OPERAZIONE "GRAMIGNA"

Clan Giostra e Camaro
otto condanne

L’indagine sulle “nuove leve” dei due gruppi criminali: usura, estorsione, traffico e spaccio di droga, rapine e corse clandestine. Pene tra i sei e i dieci anni di reclusione, in alcuni casi anche più dure di quanto aveva richiesto l’accusa.

Clan Giostra e Camaro
otto condanne

Otto pesanti condanne, in alcuni casi ancora più dure di quanto aveva richiesto l’accusa, sono state inflitte dal Massimiliano Micali con il rito abbreviato nell’ambito del
processo scaturito dall’operazione antimafia “Gramigna”, durante la quale fu sgominata a Messina un’organizzazione criminale dedita a traffico di droga, usura, truffa e corse clandestine di cavalli.
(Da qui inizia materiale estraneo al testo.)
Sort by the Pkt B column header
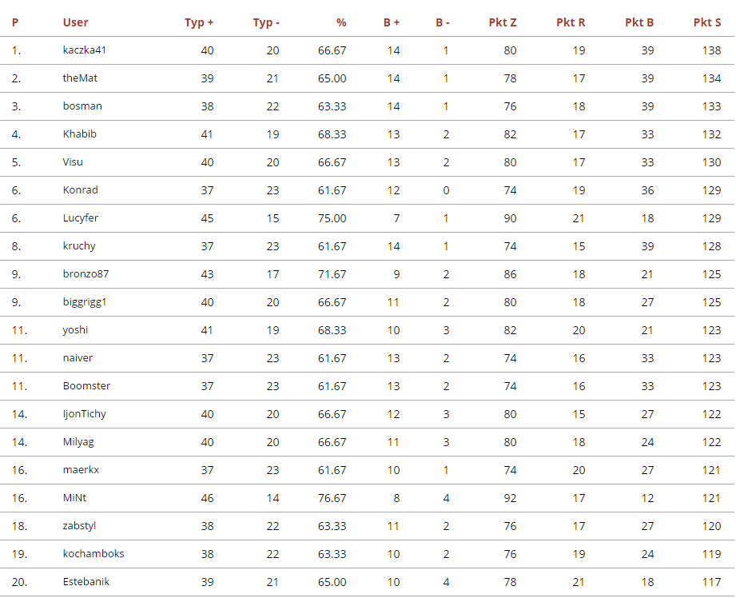The width and height of the screenshot is (736, 598). (x=639, y=22)
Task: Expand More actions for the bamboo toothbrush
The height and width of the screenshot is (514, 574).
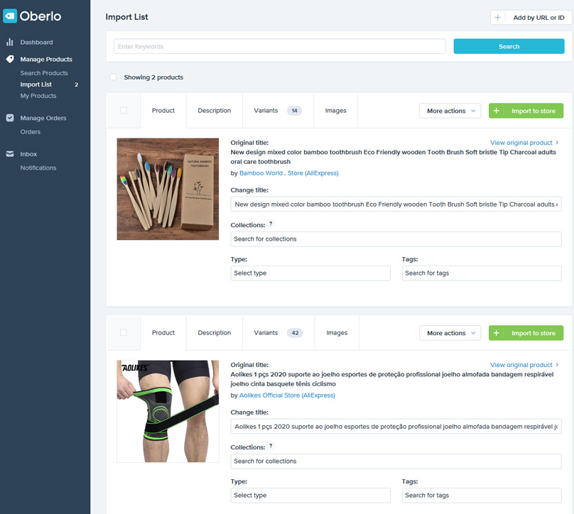Action: [450, 111]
Dieci anni di reclusione sono stati inflitti ad Angela Di Marzo, nove anni e sei mesi ad Andrea Lucania ed Antonella Mazzara, otto anni e due mesi a Luigi Ascione, sette anni e due mesi a Giuseppe Coletta, sei anni e dieci mesi a Carlo Pimpo, infine sei anni di reclusione ad Antonino La Paglia e Tommaso Vadalà.
Assoluzioni parziali hanno registrato Coletta e La Paglia con la formula «perché il fatto non sussiste». Per i condannati il gup Micali ha deciso inoltre l’interdizione perpetua dai pubblici uffici e quella legale per la durata della pena, il divieto di espatrio e il ritiro della patente per due anni, nonché la distruzione di tutta la droga sequestrata nel corso delle indagini e del blitz finale.